I told him our story. “You shouldn’t have been there,” he said. “It’s private property.” I was dumfounded by his response. I had seen no signs forbidding trespassing. I said, “What?”
He continued. “That’s a well respected family from St. Louis who come down here on the weekend to enjoy their property. They’re entirely within their rights to drive trespassers off.” “Who are they?” I asked. “I can’t tell you that,” the young man replied. I was still shocked and said nothing as I returned to the car. All sorts of thought raced through my mind; the first was that the young dispatcher would be singing a different tune of one if the children had been shot by this guy, and other was that it’s OK to shoot at women and children in Crawford County.
Monday morning I called Ben Roth, the attorney who had handled my divorce. He said that Missouri had never defined property rights in rivers and streams. Some owners consider the whole stream, including the opposite bank to be theirs. The guy we had encountered must have held this belief because he was still shooting as we reached the bank opposite his property.
All of this happened 41 year ago, in the summer of 1973. I never went back to Wesco nor did I take anyone fishing on the upper Meramec again. I didn’t have time to research Crawford County property records to determine the name of the man who had threatened us with gunfire.
The Meramec at Wesco is not easily floatable in low water, but that’s not the case 28.6 river miles north near Steelville, where it’s good deal wider. It was there in August 2013, that a man, James Crocker, shot and killed Paul Dart, Jr. a member of a large canoe-float party. It’s clear from the St.
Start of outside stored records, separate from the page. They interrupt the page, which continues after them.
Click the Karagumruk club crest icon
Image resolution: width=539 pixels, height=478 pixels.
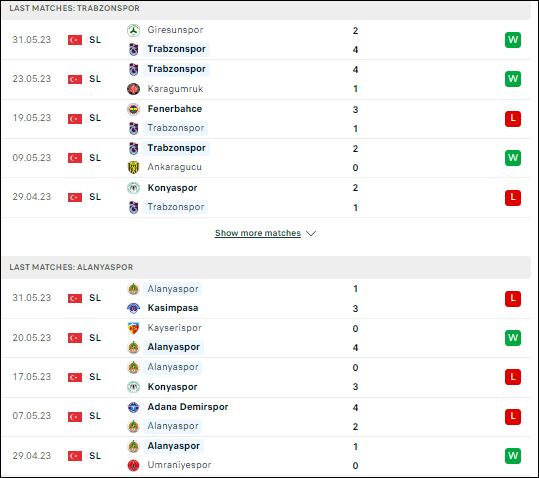(x=133, y=89)
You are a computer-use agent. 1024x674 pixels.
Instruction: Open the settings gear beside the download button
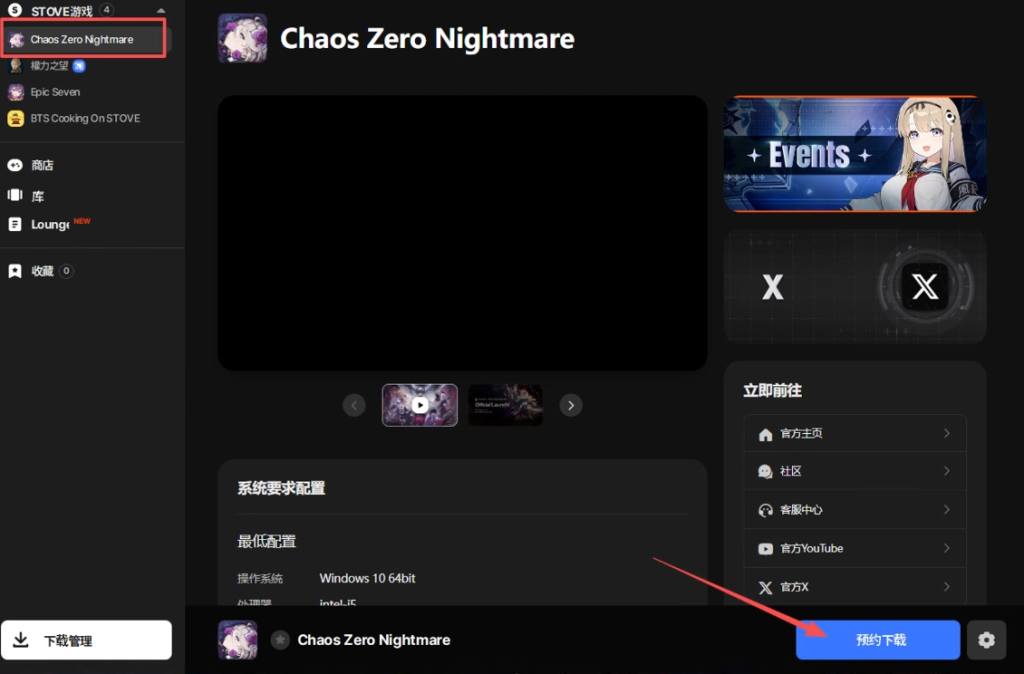tap(986, 640)
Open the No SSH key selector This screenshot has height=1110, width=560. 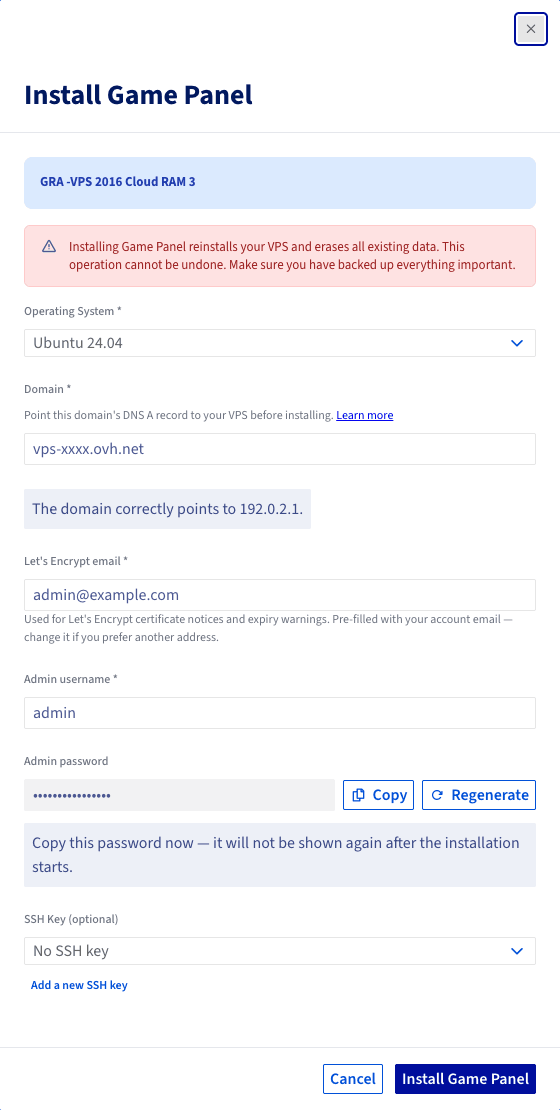[x=280, y=951]
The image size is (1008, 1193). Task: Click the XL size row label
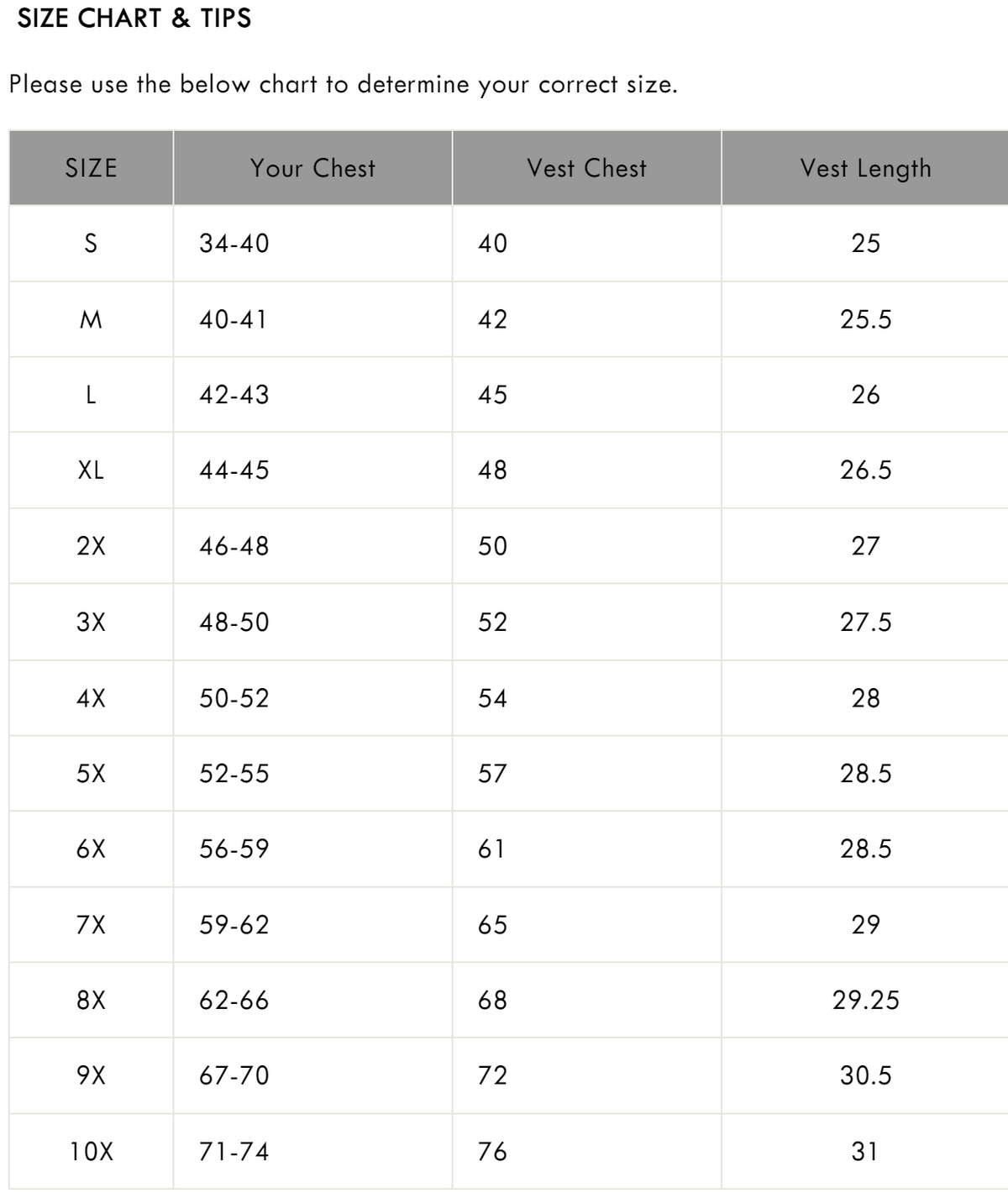click(x=91, y=470)
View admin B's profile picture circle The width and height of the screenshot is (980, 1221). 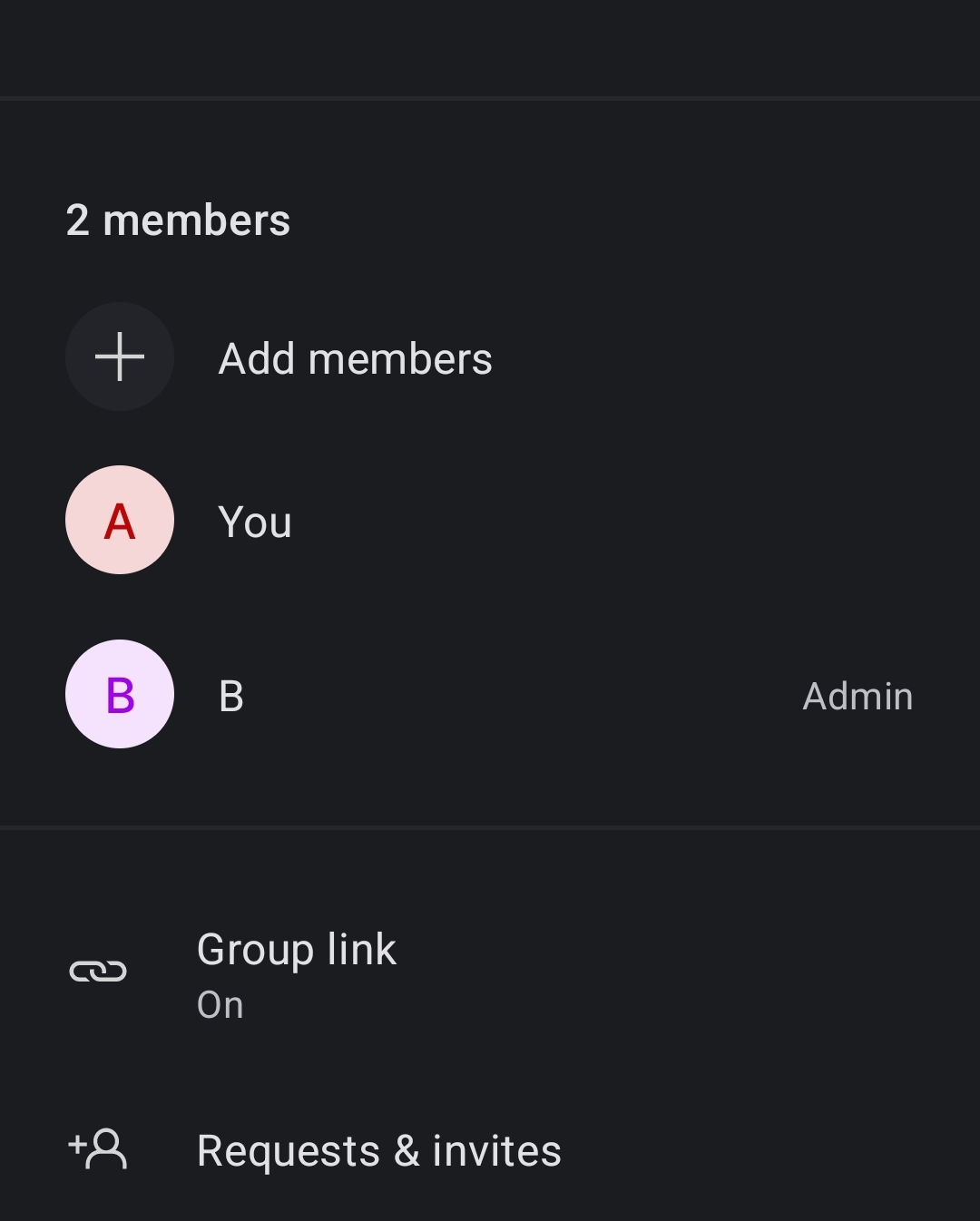(119, 694)
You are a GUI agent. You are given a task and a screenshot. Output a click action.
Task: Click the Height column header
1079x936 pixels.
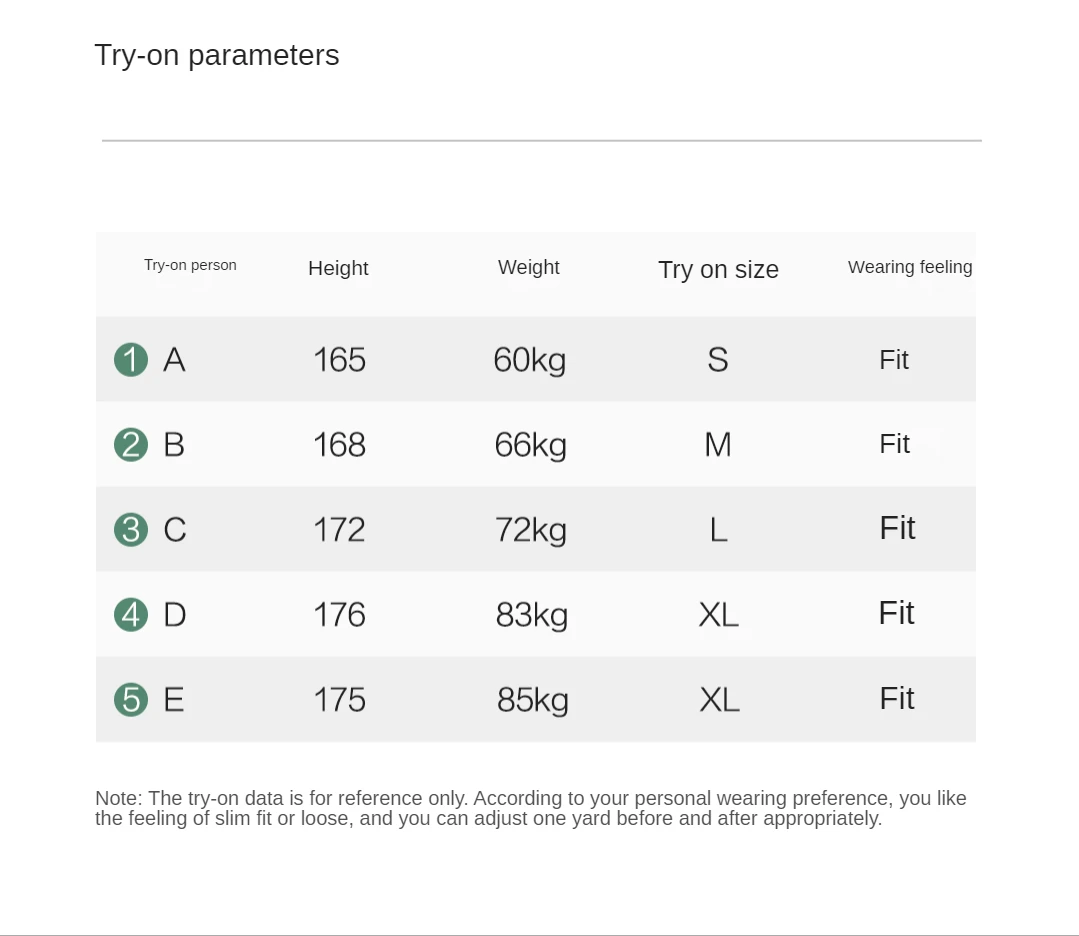[338, 268]
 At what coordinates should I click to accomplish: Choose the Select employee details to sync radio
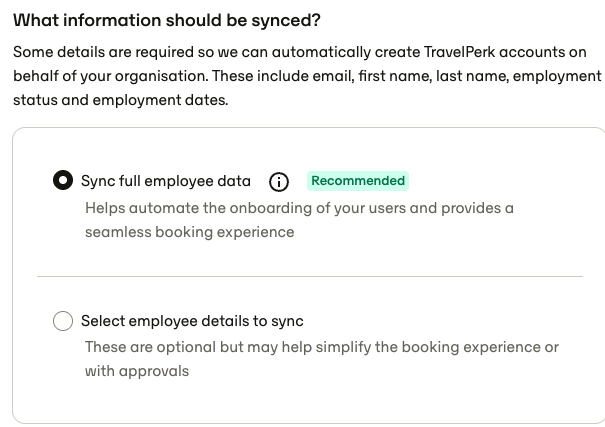pyautogui.click(x=63, y=321)
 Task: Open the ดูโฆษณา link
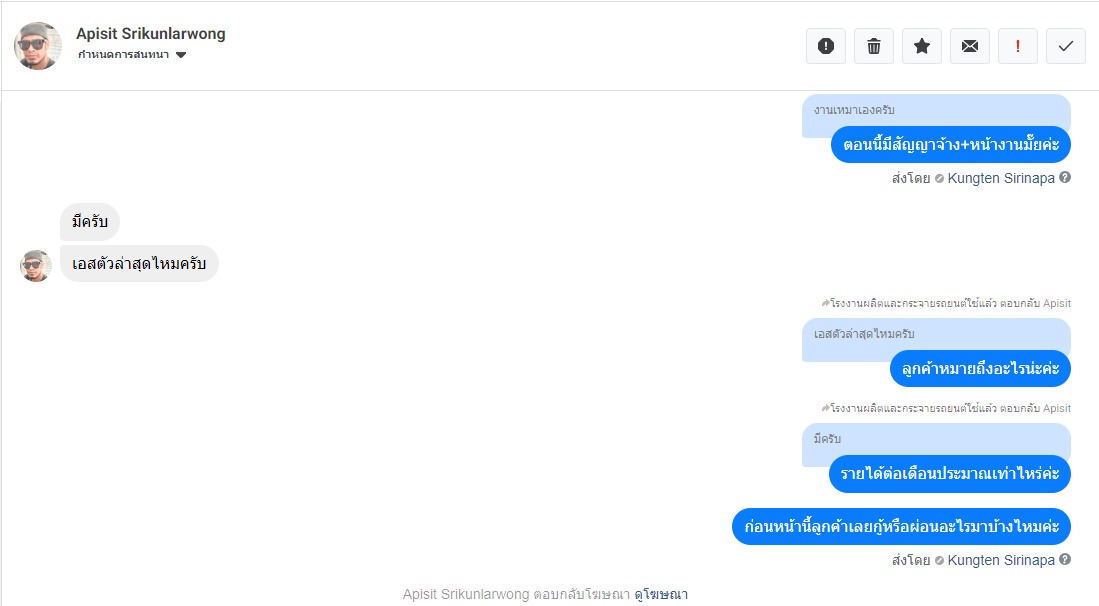point(661,594)
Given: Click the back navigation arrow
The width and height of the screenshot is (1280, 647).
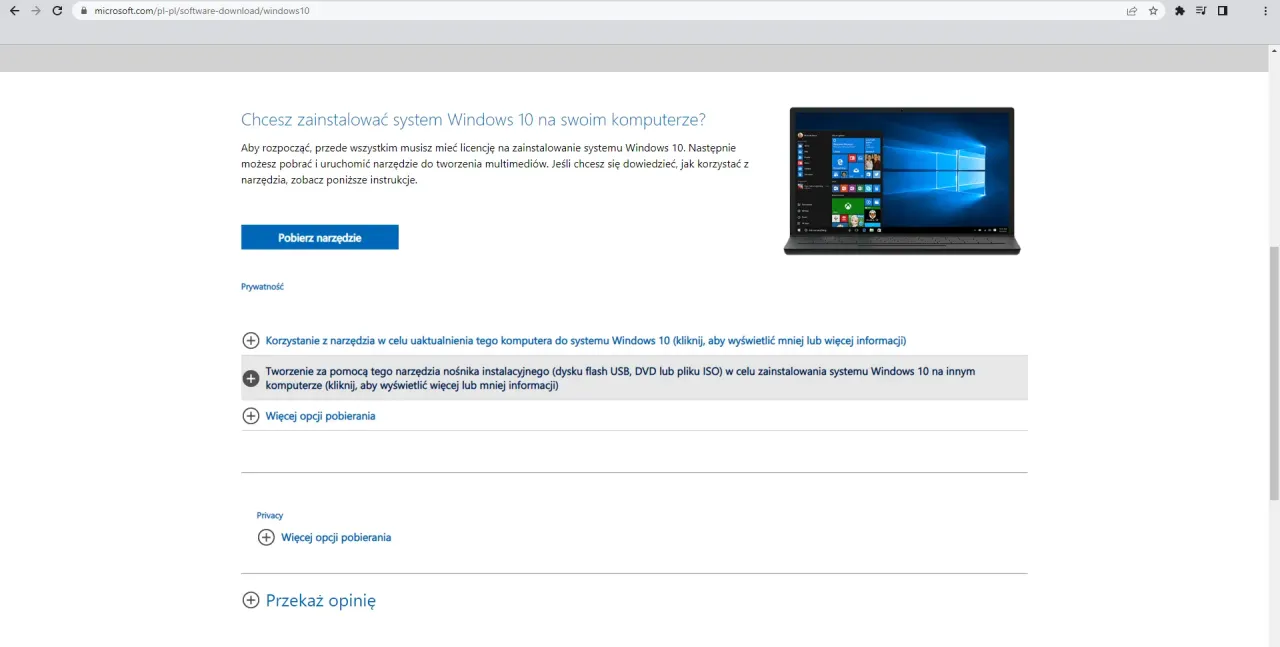Looking at the screenshot, I should coord(14,10).

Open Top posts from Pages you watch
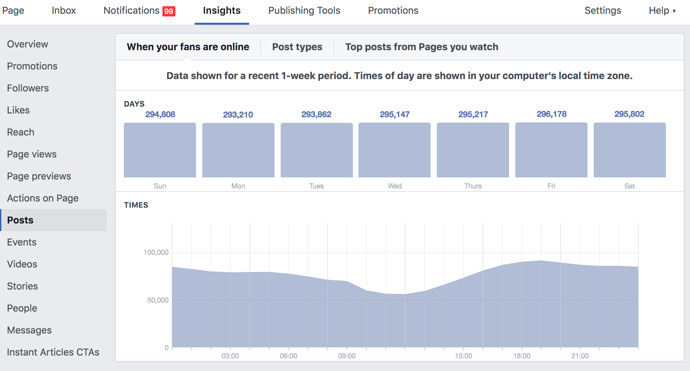click(x=422, y=47)
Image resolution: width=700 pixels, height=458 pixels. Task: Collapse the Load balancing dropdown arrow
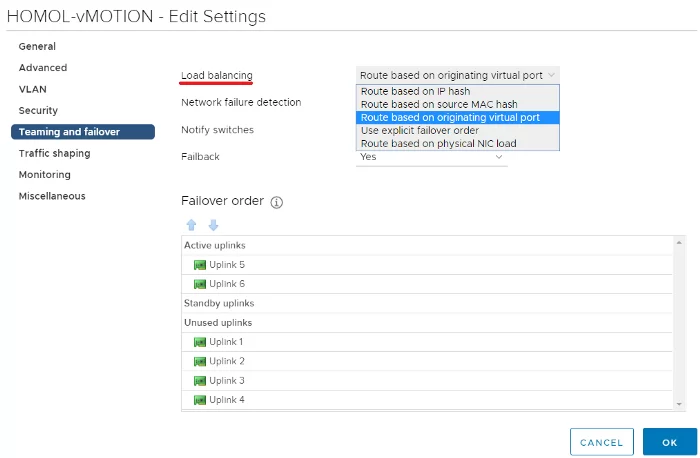click(551, 75)
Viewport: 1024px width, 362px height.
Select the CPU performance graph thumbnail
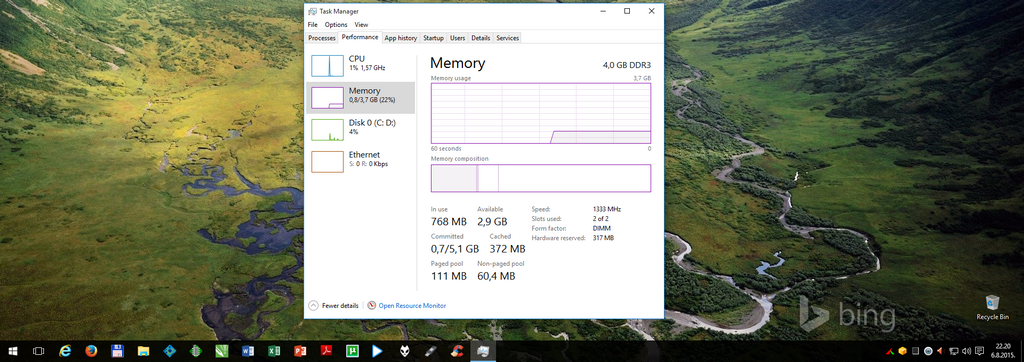click(x=327, y=66)
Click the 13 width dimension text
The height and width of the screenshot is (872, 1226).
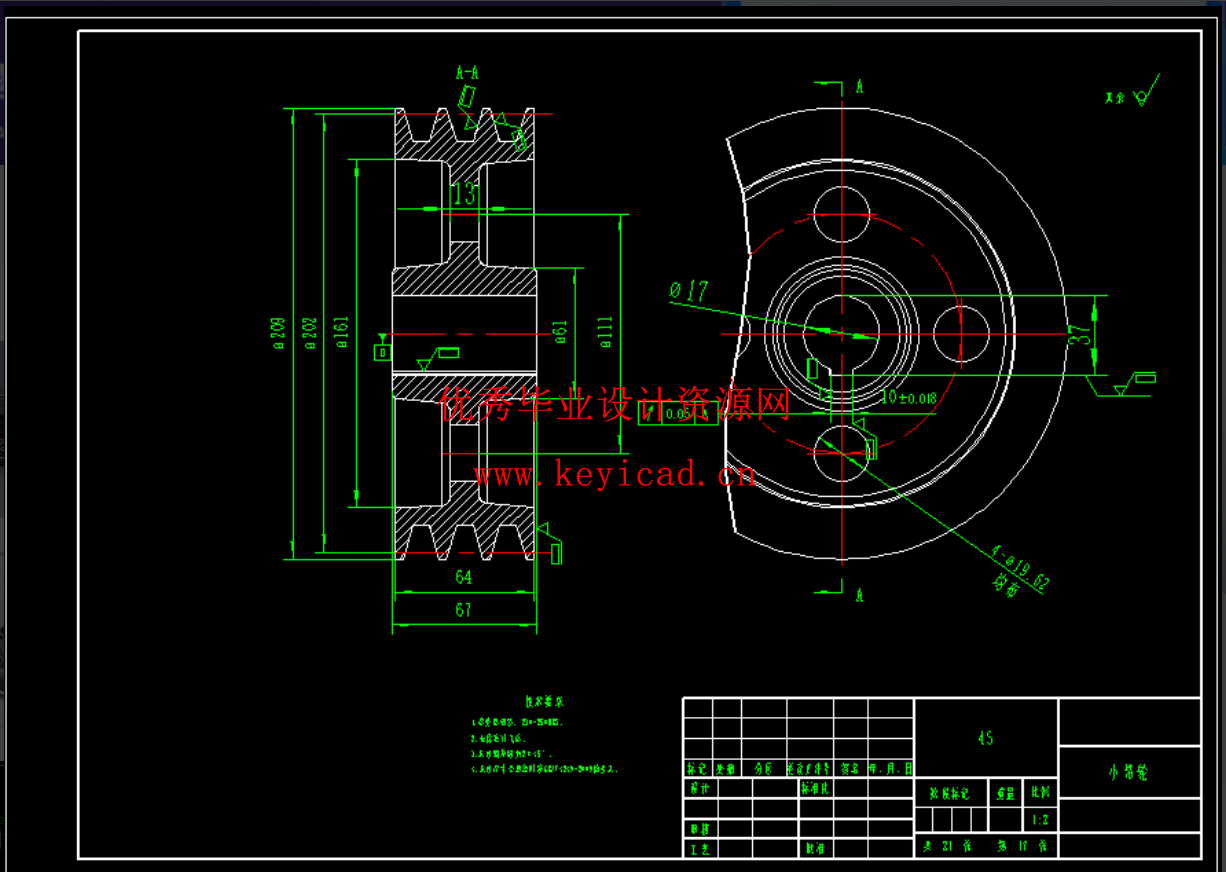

Louis Post-Dispatch’s coverage that many canoe-float parties involve a lot of drinking and pot-smoking. Property owners along the river get tired of trash and human waste left by drunken floaters.
Given my experience with Billie and the girls, I wanted to know how law enforcement in Crawford County would handle this new case. The circumstances were different: to any observer, we had looked like a family with two children simply wading in the river. Dart’s group included nearly 50 people and some were intoxicated. They stopped at a gravel bar and one of them walked into the woods to urinate. Croker appeared with a 9-mm handgun and told them to get off his land. When they didn’t budge, he fired a warning shot next to the man who was relieving himself. Then other floaters reproached Crocker and a dispute arose over the ownership of the gravel bar. One of the floaters, not Dart, picked up a rock and Crocker shot Dart in the face. He died in an ambulance on the way to a hospital.
Had things changed in Crawford County in the 40 years since our incident? Apparently so. The press and TV news supplied extensive coverage, and on Sunday, the day after the killing, the county prosecutor, William Seay, charged Crocker with second-degree murder along with several other violations The trail began on Tuesday, May 13, 2014 and the jury took only two hours to convict Crocker of second-degree murder. Crocker’s defense rested on his claim that the floating party was trespassing on his land, but a surveyor testified that Crocker’s property line was 381 feet from the gravel bar where the shooting took place. A self-defense claim by Crocker was rejected by the jury who recommended a sentence of 25 years. All 59 of the 60 potential jurors admitted to owning firearms, but the panel of twelve jurors selected sent a message by their finding, that you just can’t shoot at people who you believe to be trespassing. I wish that sentiment had prevailed 40 years ago when I visited the sheriff’s office in Steelville.